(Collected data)
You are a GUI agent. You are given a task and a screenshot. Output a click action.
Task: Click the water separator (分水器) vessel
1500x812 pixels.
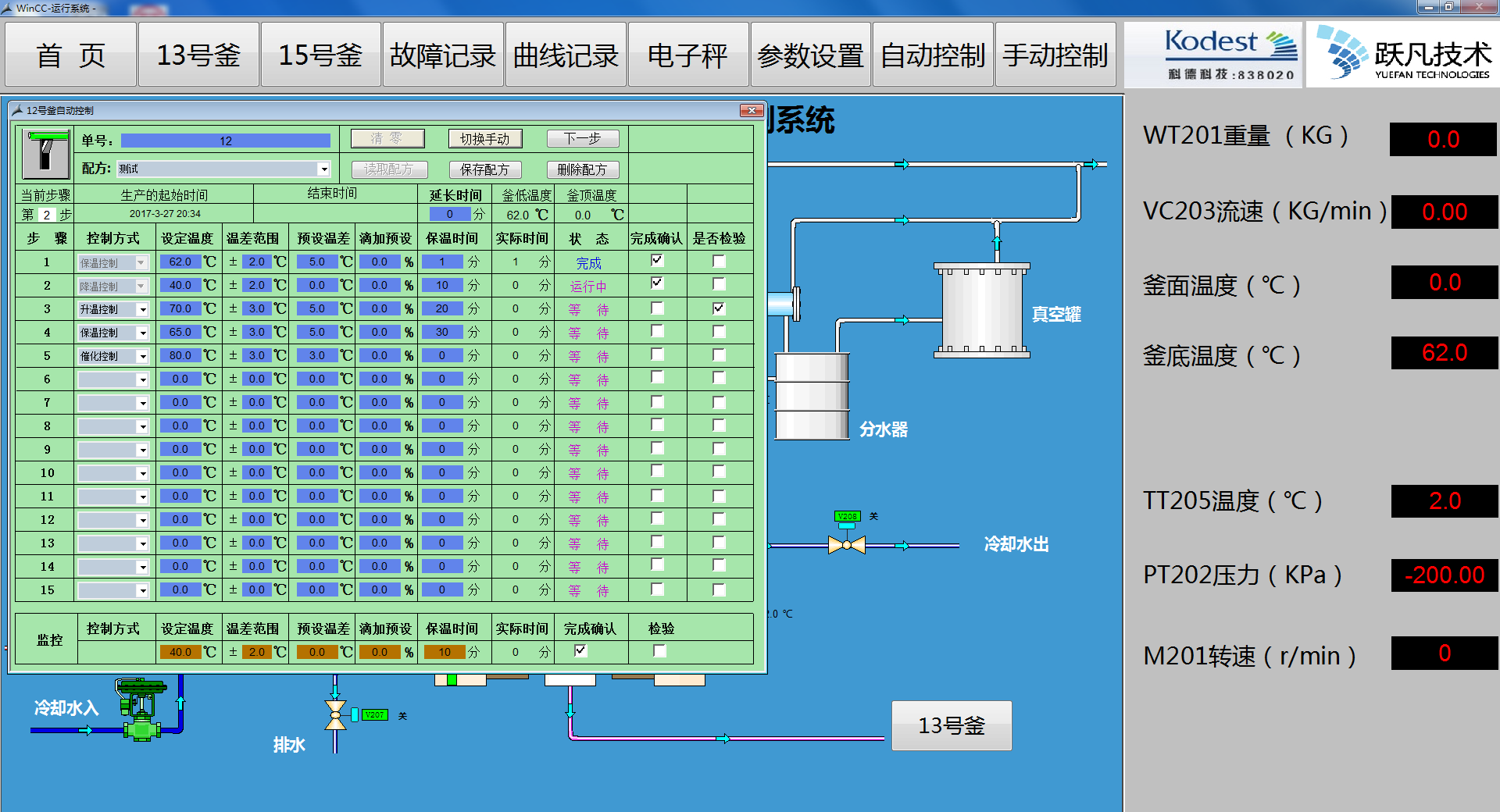coord(811,397)
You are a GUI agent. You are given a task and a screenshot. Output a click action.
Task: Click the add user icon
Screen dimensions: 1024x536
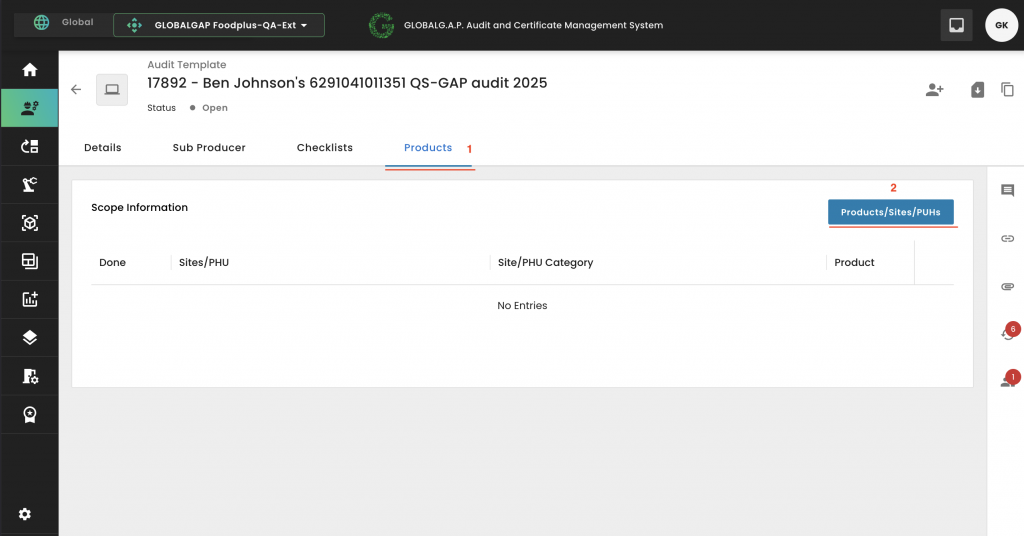point(934,90)
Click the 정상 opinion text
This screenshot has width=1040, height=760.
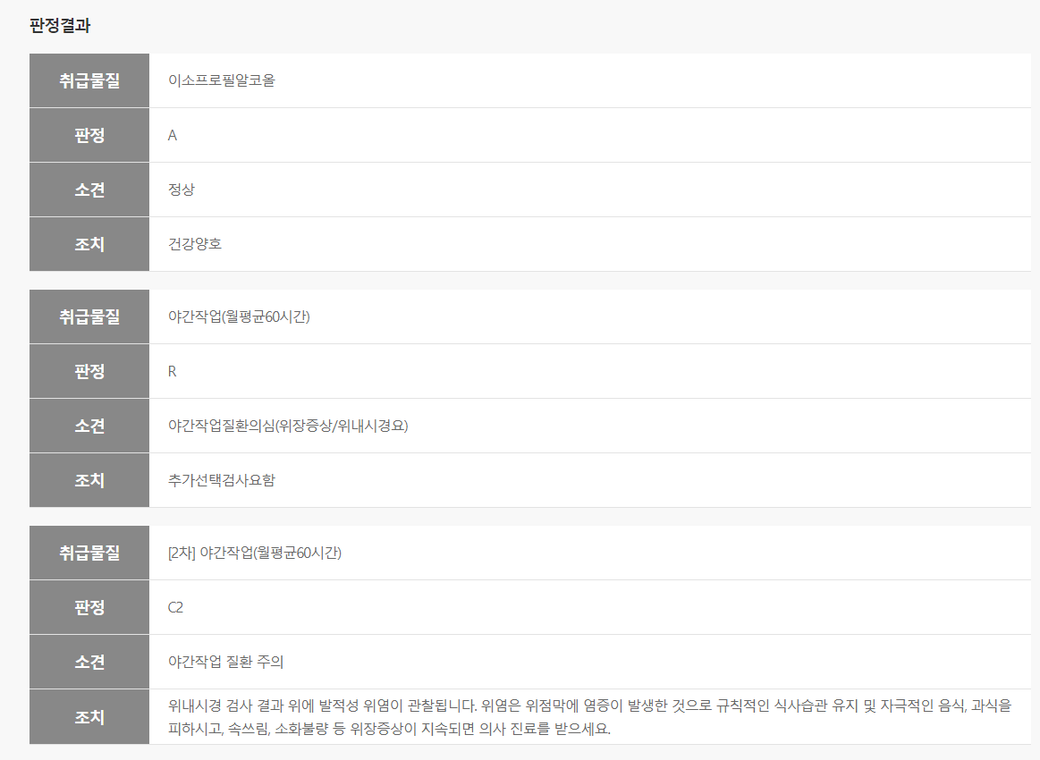(181, 189)
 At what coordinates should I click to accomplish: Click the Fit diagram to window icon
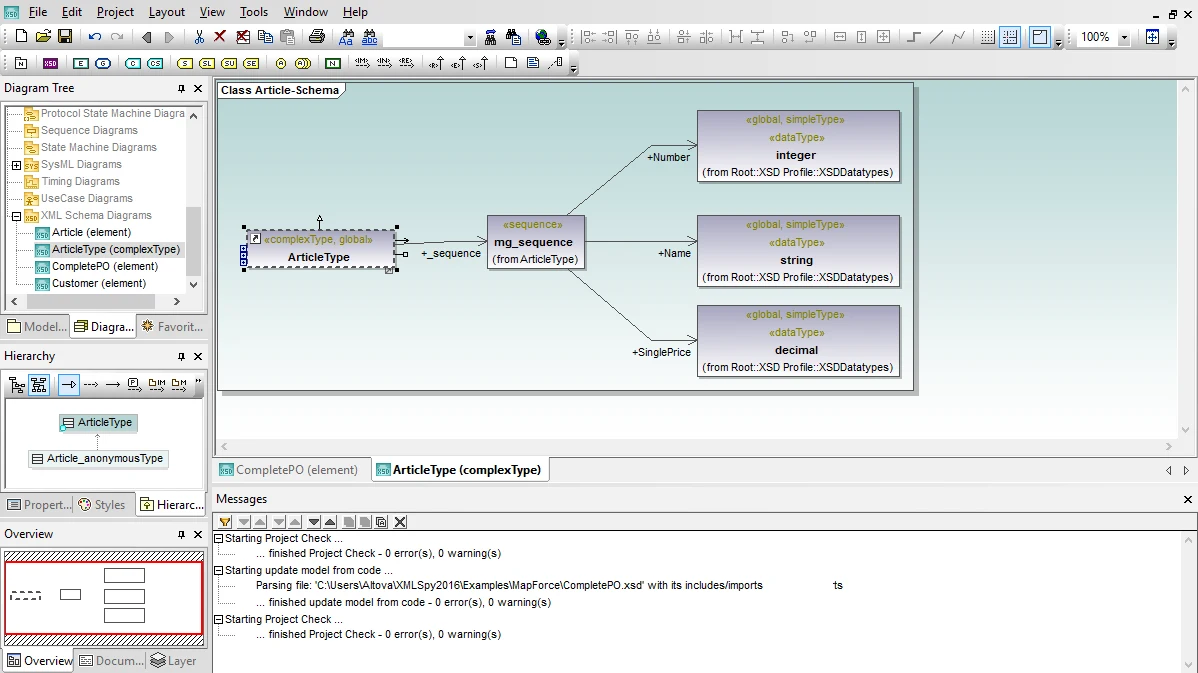click(1152, 37)
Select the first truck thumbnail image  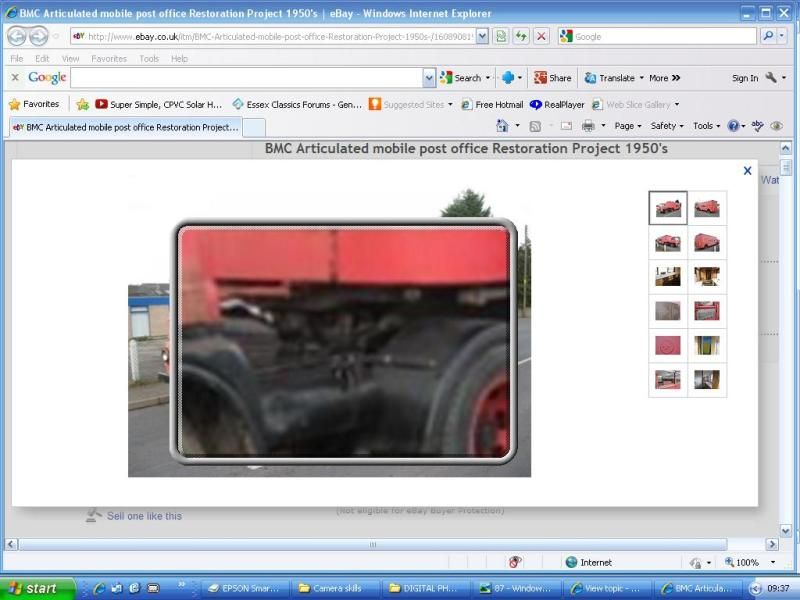click(x=668, y=208)
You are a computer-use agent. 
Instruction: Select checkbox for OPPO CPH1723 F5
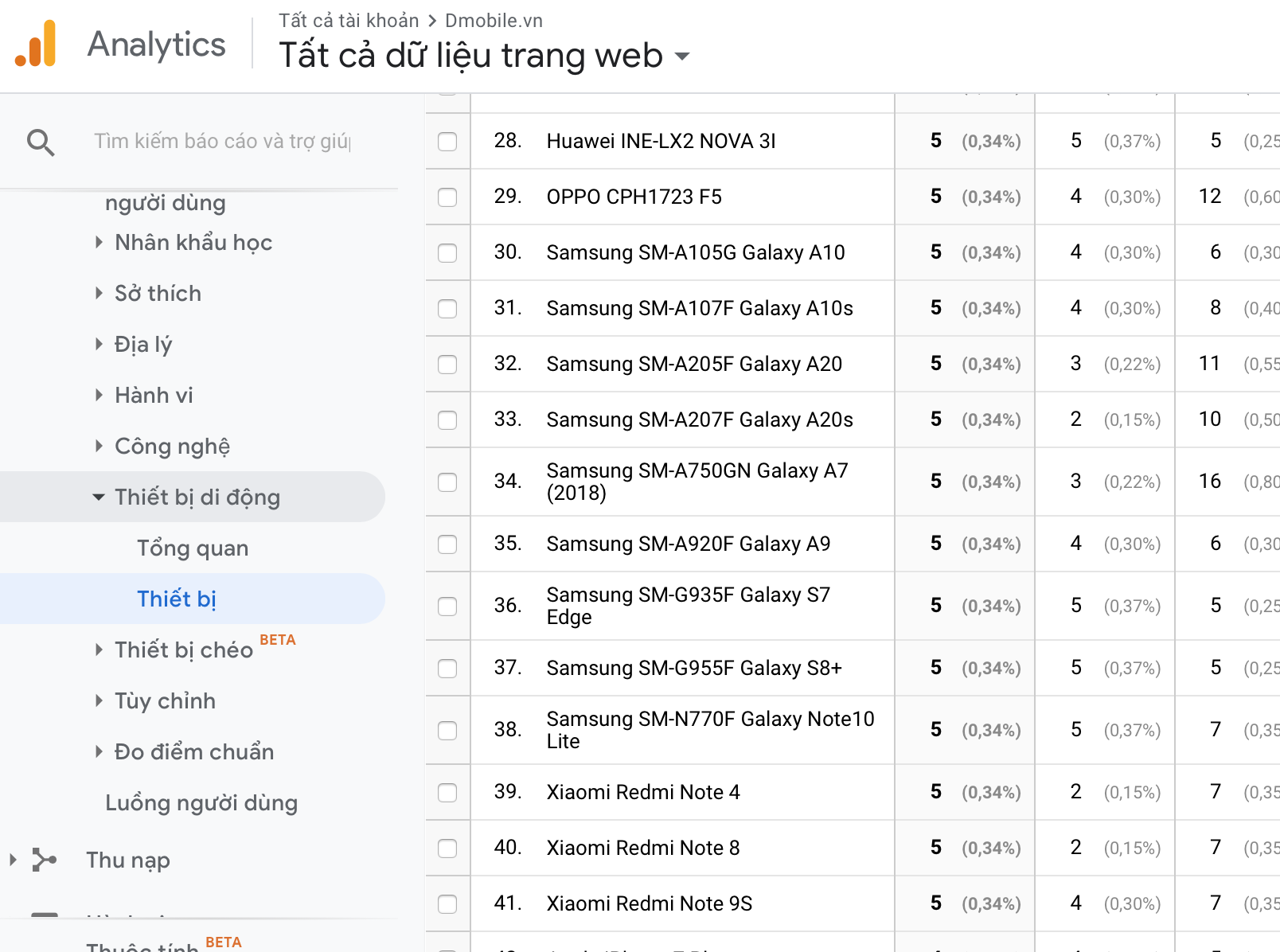(x=447, y=197)
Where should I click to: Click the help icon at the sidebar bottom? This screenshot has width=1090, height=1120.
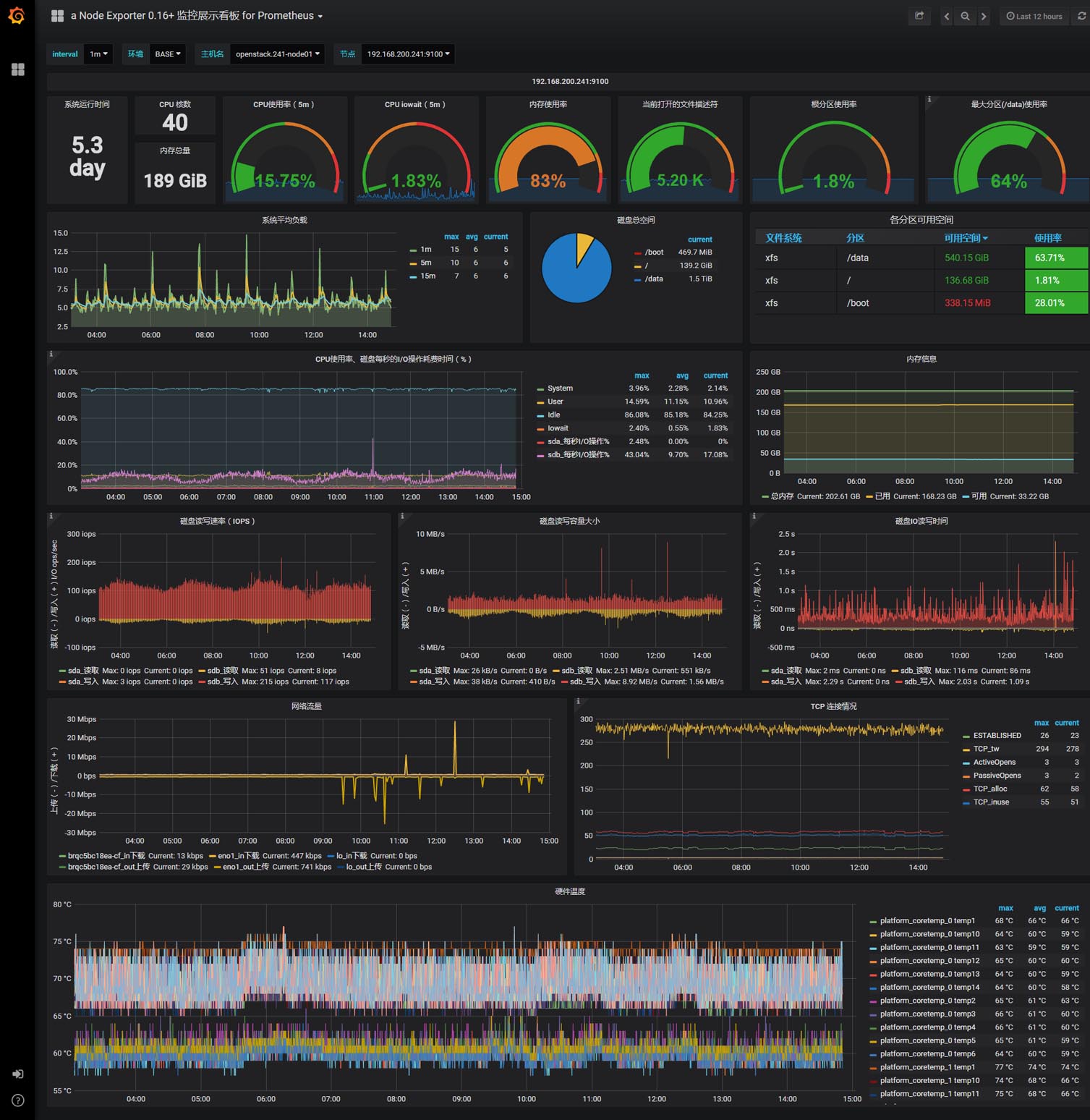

* **Directions**: Retype the lines above word for word, starting at the very first line and ending at the line that contains "coord(811,397)". Leave the pictures out of your answer.

* **Reply to the exercise**:
You are a GUI agent. You are given a task and a screenshot. Output a click action.
Task: Click the water separator (分水器) vessel
1500x812 pixels.
coord(811,397)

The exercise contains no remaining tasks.